Extracted data Start Marker

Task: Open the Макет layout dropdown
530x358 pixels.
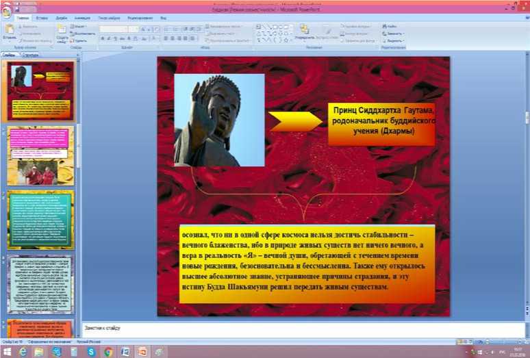Action: (x=80, y=26)
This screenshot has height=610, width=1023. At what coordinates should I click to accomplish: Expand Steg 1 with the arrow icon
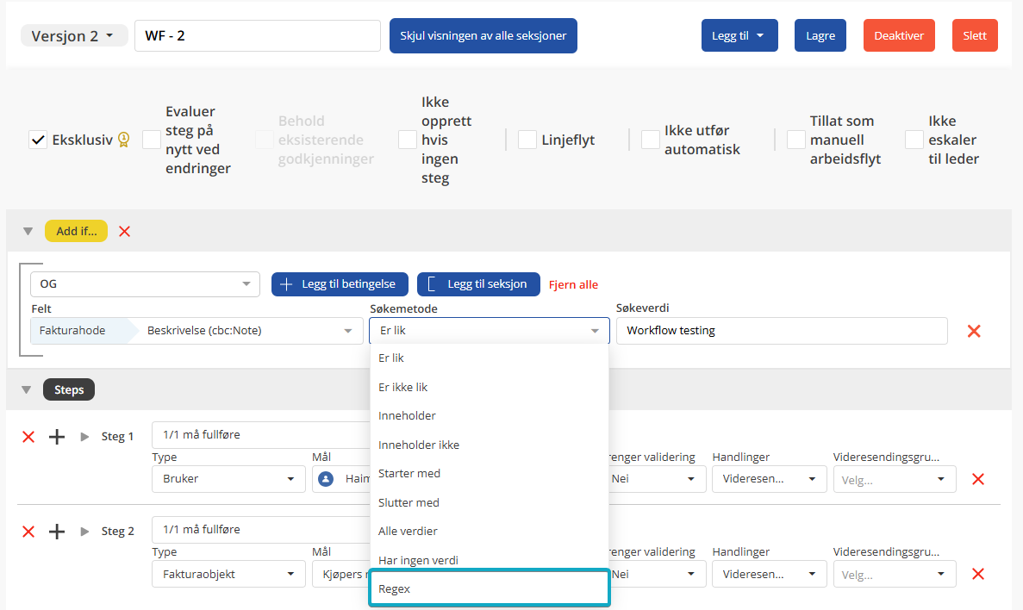84,437
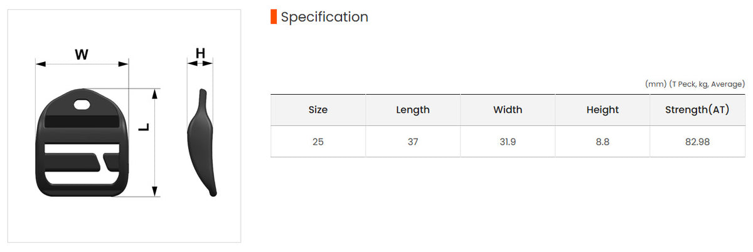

Extracted data End Marker

Skip the pictures and output all entries exactly.

Task: Open the Макет layout dropdown
530x358 pixels.
Action: (x=80, y=26)
This screenshot has height=610, width=1023. At what coordinates should I click to accomplish: Expand Steg 1 with the arrow icon
84,437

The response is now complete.